Neil Jones, kepala penjualan Hedge Fund FX di Mizuho mengatakan:

“Pasar terus mengurangi portofolio Short sterling dan lindung nilai dengan harapan kepastian yang berasal dari harapan mayoritas pihak tunggal.”

Sterling sedikit tergerak oleh data survei Indeks Pembelian Manajer Layanan IHS Markit / CIPS Inggris akhir, yang mengkonfirmasi bahwa sektor jasa Inggris menyusut pada November.

Sterling

Sterling telah melonjak sejak Oktober, memperoleh 7% sejak prospek Brexit tanpa kesepakatan yang surut surut setelah Uni Eropa memberi Inggris penundaan sampai 31 Januari. Investor sejak itu mengaitkan pada prospek Inggris menghindari parlemen yang digantung.

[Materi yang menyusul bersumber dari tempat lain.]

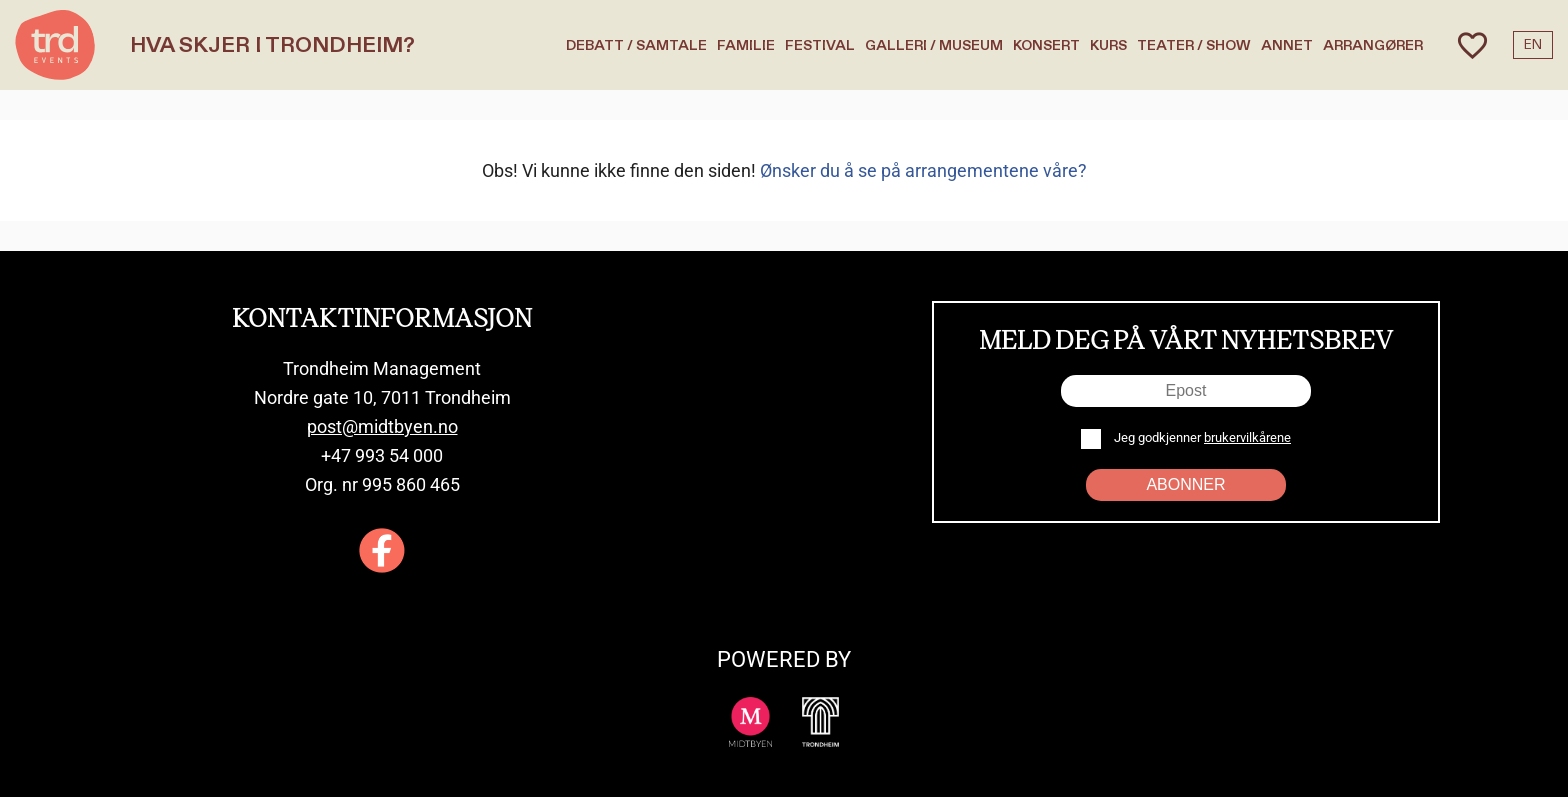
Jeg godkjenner (1201, 437)
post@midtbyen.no (382, 426)
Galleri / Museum (934, 45)
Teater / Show (1194, 45)
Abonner (1185, 484)
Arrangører (1373, 45)
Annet (1287, 45)
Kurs (1108, 45)
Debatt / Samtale (636, 45)
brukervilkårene (1247, 437)
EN (1533, 45)
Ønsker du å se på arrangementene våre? (923, 170)
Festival (820, 45)
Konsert (1046, 45)
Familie (746, 45)
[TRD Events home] (55, 45)
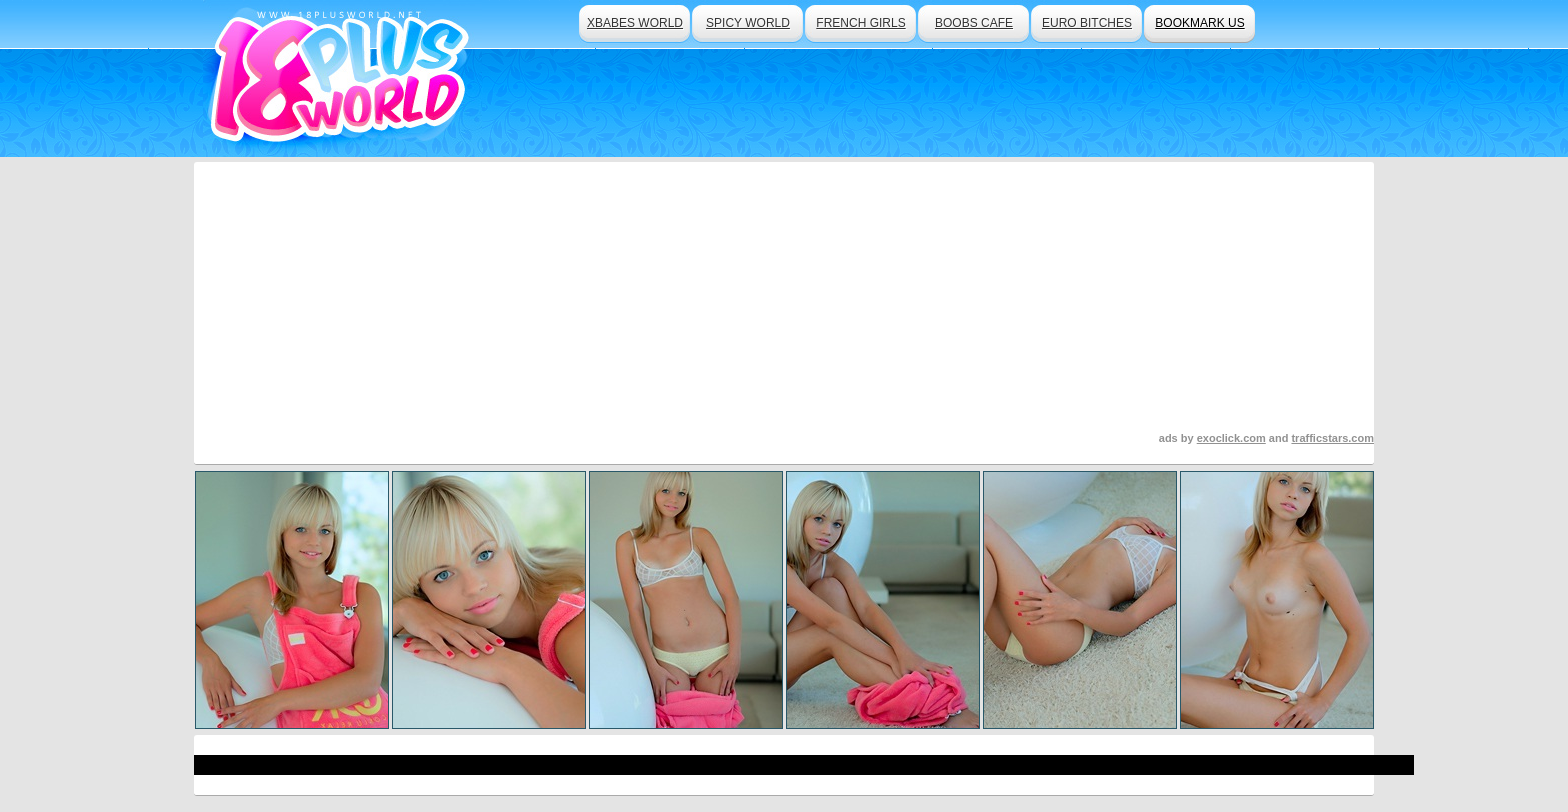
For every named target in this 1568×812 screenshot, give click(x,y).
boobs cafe (974, 23)
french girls (860, 23)
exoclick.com (1231, 438)
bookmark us (1199, 23)
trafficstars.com (1332, 438)
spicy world (748, 23)
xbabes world (635, 23)
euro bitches (1087, 23)
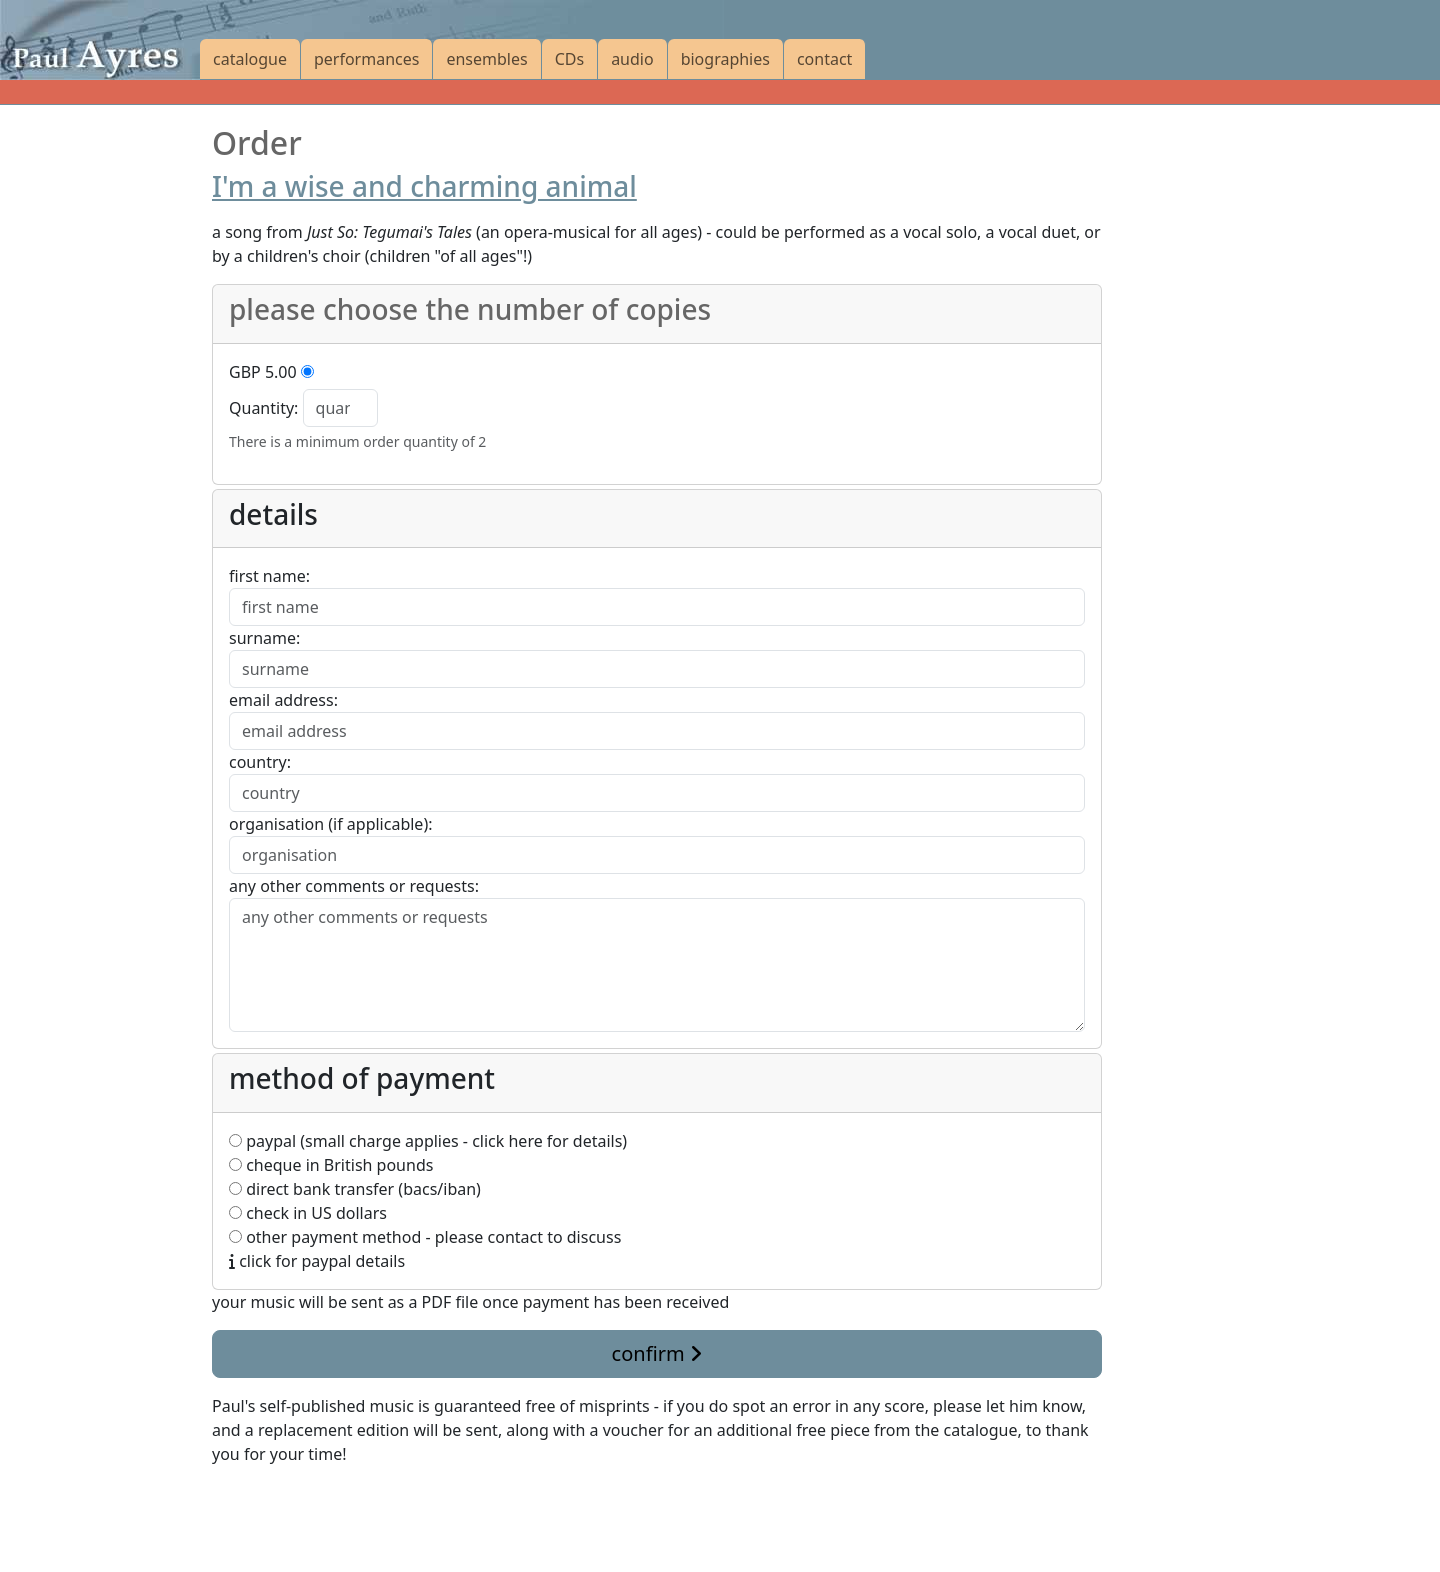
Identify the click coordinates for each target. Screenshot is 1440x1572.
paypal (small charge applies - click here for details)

Pertukaran default kredit lima tahun pada utang pemerintah Inggris turun sekitar 5 basis poin sejak pemilihan umum diadakan pada awal November, menurut IHS Markit.

Mata uang Inggris juga diuntungkan pada hari Rabu dari dolar yang lemah, yang menerima pukulan dari berita ekonomi yang mengecewakan.

Data menunjukkan pengusaha swasta AS menambahkan pekerjaan paling sedikit dalam enam bulan pada November, sementara aktivitas sektor jasa melambat lebih dari yang diperkirakan bulan lalu.